Opponents say the government’s “universal” retirement system will require millions of people to stay in the workforce longer, or face reduced pension payments.

The hardline CGT union reported more than 2,000 private sector calls to participate in what will be an open-ended industrial action that could go on for weeks.

As well as metro, bus and railway workers, airline ground crew and air traffic controllers will join in the 5 December walkout.

Even France’s parliament, the National Assembly will be disrupted. In a decision announced last week, the assembly will not sit Thursday, though will remain open for committee work.

The strike is expected to start at 10pm local time on Wednesday, 4 December, when SNCF rail workers and Paris’s RATP metro staff officially down tools.

The SNCF and RATP will announce the likely number of service cuts at 5pm on Tuesday. They’re expected to match the 13 September strikes, when most Paris lines were completely shut down.

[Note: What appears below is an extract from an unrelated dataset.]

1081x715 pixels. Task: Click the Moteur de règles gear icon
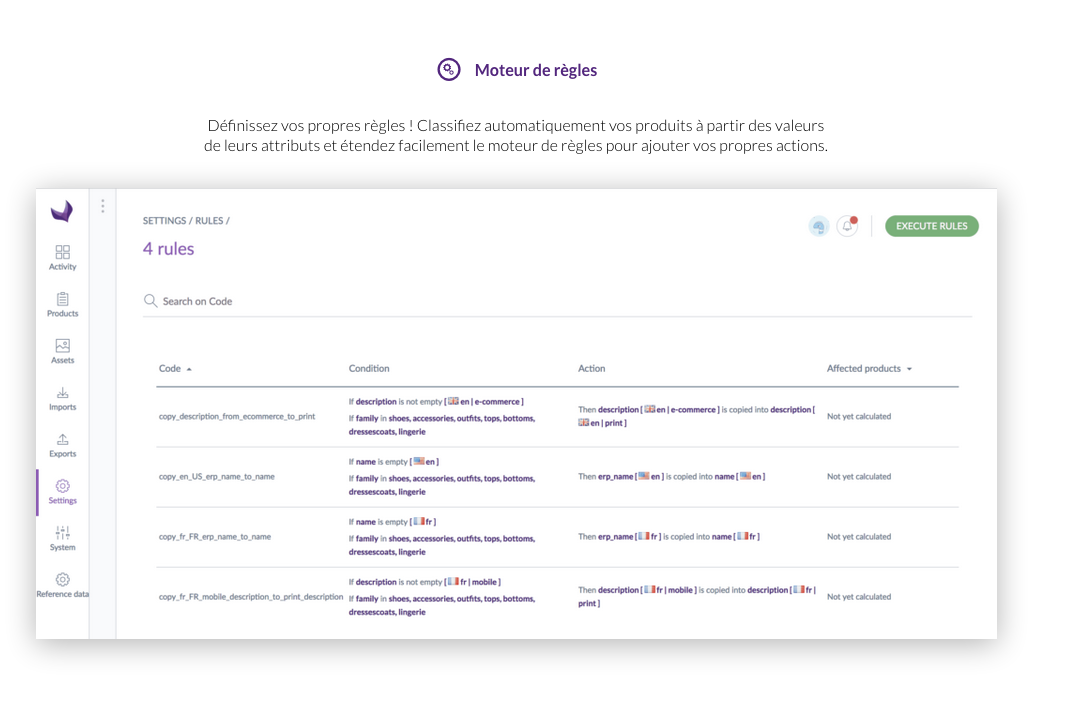449,70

Demonstrators gather on the Place de la Republique, in central Paris following a call from unions to protest the re-evaluation of pensions in October 2018.
Demonstrators gather on the Place de la Republique, in central Paris following a call from unions to protest the re-evaluation of pensions in October 2018. Sadak souici / Barcroft Media via Getty Images

Marches are planned in dozens of cities across France. Demonstrations in Paris will converge on the Place de la Nation, with officials already ordering businesses along protest routes to close.

The 5 December strike is being backed by the grassroots Yellow Vest movement, which has taken to the streets every weekend for the past year.

The French government was forced to back down from its last major attempt to change the pension system, in 1995, when weeks of strikes paralysed the country.